--- Start ---

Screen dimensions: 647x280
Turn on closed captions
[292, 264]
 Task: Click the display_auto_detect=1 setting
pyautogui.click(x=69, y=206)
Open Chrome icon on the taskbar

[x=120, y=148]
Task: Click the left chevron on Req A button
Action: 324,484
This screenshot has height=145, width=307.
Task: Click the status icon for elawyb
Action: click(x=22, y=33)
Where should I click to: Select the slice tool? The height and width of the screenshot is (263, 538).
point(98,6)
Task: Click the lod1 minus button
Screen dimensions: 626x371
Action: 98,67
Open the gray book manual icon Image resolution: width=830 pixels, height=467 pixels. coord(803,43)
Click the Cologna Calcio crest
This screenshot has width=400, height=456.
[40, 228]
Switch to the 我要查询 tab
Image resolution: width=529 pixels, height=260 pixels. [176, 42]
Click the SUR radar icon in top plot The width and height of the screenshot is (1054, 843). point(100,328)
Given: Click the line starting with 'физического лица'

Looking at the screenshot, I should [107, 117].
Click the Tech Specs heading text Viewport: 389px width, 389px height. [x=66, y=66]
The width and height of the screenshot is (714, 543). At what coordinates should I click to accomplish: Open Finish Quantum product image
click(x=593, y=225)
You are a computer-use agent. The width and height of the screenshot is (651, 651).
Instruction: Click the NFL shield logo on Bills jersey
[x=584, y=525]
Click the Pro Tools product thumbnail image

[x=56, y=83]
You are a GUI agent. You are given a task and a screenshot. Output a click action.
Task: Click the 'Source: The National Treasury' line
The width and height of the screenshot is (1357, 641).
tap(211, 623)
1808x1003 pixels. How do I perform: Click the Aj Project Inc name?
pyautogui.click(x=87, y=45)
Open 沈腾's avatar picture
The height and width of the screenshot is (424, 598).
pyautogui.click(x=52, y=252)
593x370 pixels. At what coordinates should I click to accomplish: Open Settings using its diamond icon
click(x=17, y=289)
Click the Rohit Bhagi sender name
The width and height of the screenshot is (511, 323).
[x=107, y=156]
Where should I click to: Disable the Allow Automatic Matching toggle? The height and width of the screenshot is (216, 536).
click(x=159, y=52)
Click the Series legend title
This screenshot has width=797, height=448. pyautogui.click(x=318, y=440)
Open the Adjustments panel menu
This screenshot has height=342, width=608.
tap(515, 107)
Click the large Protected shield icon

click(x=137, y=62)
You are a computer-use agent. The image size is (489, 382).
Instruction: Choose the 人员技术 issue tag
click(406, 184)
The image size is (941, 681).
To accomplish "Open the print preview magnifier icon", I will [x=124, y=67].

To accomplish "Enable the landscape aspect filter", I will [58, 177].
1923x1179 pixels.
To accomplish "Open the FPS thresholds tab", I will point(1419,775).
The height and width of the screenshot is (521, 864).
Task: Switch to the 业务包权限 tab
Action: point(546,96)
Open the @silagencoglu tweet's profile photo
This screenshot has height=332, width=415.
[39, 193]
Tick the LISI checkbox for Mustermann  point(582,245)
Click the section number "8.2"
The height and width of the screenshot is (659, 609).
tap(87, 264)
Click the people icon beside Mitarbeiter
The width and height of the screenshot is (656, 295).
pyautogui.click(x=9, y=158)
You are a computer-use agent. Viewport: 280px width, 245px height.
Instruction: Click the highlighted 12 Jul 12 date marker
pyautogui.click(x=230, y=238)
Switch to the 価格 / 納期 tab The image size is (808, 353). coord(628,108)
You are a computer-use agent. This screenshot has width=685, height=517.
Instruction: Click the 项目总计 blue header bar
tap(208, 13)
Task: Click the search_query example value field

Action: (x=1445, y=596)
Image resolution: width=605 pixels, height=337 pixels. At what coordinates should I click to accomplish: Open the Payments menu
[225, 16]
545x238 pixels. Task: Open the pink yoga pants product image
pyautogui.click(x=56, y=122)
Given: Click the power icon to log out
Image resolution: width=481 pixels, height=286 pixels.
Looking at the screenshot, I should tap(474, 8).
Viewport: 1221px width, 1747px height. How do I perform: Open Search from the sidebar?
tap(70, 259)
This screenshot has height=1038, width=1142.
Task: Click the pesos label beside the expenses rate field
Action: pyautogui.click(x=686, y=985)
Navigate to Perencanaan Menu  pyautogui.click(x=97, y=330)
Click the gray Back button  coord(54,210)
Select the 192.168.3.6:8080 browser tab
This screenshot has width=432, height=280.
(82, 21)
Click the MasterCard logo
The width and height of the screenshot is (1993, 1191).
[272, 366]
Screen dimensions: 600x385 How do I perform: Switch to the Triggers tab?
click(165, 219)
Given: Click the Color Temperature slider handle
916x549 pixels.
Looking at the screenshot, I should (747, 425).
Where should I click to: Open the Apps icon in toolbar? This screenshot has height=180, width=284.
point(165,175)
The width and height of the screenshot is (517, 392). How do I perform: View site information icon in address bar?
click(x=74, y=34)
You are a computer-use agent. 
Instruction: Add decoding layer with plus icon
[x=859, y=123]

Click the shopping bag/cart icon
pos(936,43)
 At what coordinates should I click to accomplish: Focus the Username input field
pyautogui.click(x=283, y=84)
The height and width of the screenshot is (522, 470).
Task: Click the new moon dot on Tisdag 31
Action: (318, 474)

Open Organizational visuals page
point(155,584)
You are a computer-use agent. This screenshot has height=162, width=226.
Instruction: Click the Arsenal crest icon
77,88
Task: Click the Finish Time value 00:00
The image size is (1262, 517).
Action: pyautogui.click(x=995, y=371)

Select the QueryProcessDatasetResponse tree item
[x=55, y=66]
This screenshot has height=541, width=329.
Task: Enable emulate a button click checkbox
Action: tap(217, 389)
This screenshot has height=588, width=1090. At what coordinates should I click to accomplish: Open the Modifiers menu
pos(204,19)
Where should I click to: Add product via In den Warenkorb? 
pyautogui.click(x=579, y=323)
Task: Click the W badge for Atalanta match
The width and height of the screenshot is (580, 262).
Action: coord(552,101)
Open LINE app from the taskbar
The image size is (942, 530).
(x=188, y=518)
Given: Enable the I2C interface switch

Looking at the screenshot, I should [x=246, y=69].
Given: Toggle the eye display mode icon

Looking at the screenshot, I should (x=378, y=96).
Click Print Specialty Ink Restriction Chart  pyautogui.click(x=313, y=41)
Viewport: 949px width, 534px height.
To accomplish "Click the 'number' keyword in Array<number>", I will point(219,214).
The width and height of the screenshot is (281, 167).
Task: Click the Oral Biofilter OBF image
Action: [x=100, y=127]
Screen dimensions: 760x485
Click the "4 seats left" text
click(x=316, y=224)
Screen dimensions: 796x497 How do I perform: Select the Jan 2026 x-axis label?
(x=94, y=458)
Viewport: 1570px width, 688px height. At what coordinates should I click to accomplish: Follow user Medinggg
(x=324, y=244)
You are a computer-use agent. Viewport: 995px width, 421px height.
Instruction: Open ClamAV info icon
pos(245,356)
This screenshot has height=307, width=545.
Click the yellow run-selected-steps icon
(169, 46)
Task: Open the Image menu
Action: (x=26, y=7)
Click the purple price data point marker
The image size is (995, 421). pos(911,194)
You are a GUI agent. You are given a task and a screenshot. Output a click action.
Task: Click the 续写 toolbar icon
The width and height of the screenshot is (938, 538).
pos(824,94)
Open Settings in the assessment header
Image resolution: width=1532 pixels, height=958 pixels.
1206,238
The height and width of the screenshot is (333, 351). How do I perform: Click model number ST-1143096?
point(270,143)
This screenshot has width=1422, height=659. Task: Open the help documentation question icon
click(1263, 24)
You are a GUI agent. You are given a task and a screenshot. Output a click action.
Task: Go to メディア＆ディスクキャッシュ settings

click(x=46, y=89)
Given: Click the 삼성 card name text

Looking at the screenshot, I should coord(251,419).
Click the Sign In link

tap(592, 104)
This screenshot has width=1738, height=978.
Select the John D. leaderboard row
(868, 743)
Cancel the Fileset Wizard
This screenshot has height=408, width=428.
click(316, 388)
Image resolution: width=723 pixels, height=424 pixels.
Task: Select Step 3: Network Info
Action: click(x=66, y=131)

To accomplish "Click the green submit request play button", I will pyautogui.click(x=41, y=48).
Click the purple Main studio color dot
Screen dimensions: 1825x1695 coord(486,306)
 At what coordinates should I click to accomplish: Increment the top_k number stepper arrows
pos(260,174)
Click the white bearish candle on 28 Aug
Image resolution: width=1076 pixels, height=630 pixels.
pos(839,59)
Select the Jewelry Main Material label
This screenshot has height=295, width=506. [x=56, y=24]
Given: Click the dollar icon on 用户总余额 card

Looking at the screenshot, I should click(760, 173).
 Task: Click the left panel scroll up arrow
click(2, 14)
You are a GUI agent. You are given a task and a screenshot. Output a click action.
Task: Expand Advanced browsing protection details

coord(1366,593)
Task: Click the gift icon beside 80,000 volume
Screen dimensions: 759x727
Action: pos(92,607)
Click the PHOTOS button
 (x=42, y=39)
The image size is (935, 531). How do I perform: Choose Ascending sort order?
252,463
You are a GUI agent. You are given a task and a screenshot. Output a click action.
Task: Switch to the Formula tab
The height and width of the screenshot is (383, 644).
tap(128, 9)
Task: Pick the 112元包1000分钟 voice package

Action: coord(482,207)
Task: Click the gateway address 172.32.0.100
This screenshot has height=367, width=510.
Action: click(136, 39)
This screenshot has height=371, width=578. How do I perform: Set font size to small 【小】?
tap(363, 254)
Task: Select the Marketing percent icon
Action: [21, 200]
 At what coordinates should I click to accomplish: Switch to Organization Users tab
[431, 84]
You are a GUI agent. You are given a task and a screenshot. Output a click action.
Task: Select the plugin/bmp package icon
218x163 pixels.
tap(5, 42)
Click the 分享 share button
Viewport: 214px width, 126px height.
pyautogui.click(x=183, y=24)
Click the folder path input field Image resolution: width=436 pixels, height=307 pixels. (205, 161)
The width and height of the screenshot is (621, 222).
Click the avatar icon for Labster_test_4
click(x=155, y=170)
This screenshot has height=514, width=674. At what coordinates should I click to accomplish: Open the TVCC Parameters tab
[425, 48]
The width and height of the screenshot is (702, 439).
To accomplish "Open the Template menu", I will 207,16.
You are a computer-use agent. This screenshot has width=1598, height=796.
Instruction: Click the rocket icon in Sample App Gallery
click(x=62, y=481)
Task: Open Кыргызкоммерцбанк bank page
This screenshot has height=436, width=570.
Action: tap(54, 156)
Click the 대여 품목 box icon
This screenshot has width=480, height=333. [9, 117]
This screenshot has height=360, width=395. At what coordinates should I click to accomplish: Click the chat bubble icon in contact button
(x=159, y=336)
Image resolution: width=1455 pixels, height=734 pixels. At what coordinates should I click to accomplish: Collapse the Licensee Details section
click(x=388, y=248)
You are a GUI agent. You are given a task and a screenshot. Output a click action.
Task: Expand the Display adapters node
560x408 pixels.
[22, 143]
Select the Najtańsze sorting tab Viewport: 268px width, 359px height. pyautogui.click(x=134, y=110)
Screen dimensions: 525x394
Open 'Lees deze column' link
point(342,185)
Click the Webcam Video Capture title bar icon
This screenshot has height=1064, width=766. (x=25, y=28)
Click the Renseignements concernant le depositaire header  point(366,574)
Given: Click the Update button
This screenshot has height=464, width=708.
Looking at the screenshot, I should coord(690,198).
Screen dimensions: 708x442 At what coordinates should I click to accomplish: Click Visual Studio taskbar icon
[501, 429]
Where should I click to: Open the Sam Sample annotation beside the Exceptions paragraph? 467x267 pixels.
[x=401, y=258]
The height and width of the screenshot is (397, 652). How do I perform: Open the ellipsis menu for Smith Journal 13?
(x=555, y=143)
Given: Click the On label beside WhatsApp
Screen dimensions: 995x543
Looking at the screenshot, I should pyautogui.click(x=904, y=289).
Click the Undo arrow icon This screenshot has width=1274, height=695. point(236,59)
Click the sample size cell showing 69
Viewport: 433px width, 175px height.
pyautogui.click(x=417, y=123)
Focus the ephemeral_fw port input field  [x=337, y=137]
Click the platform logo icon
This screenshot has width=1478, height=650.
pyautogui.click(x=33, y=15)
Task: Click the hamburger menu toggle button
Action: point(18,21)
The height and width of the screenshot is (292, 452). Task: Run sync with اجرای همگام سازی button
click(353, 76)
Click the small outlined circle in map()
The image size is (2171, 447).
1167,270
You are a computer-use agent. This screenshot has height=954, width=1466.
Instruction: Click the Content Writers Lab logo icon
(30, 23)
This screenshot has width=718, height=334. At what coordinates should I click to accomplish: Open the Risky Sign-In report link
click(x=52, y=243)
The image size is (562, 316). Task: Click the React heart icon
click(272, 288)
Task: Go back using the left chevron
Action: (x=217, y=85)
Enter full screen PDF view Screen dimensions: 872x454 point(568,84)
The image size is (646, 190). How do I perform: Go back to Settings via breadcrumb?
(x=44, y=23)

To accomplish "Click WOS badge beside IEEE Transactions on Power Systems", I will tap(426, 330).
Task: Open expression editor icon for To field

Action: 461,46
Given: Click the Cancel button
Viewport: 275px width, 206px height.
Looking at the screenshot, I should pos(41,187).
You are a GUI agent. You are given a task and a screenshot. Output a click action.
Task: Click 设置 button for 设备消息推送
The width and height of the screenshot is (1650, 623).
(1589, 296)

--- End ---

▶ **Aim**:
Please format the records from the line containing "Click Print Specialty" through the line containing "Action: (x=26, y=7)", inclusive, as a JSON list of strings, one string per line, with blank lines omitted.

▶ **The result**:
[
  "Click Print Specialty Ink Restriction Chart  pyautogui.click(x=313, y=41)",
  "Viewport: 949px width, 534px height.",
  "To accomplish \"Click the 'number' keyword in Array<number>\", I will point(219,214).",
  "The width and height of the screenshot is (281, 167).",
  "Task: Click the Oral Biofilter OBF image",
  "Action: [x=100, y=127]",
  "Screen dimensions: 760x485",
  "Click the \"4 seats left\" text",
  "click(x=316, y=224)",
  "Screen dimensions: 796x497 How do I perform: Select the Jan 2026 x-axis label?",
  "(x=94, y=458)",
  "Viewport: 1570px width, 688px height. At what coordinates should I click to accomplish: Follow user Medinggg",
  "(x=324, y=244)",
  "You are a computer-use agent. Viewport: 995px width, 421px height.",
  "Instruction: Open ClamAV info icon",
  "pos(245,356)",
  "This screenshot has height=307, width=545.",
  "Click the yellow run-selected-steps icon",
  "(169, 46)",
  "Task: Open the Image menu",
  "Action: (x=26, y=7)"
]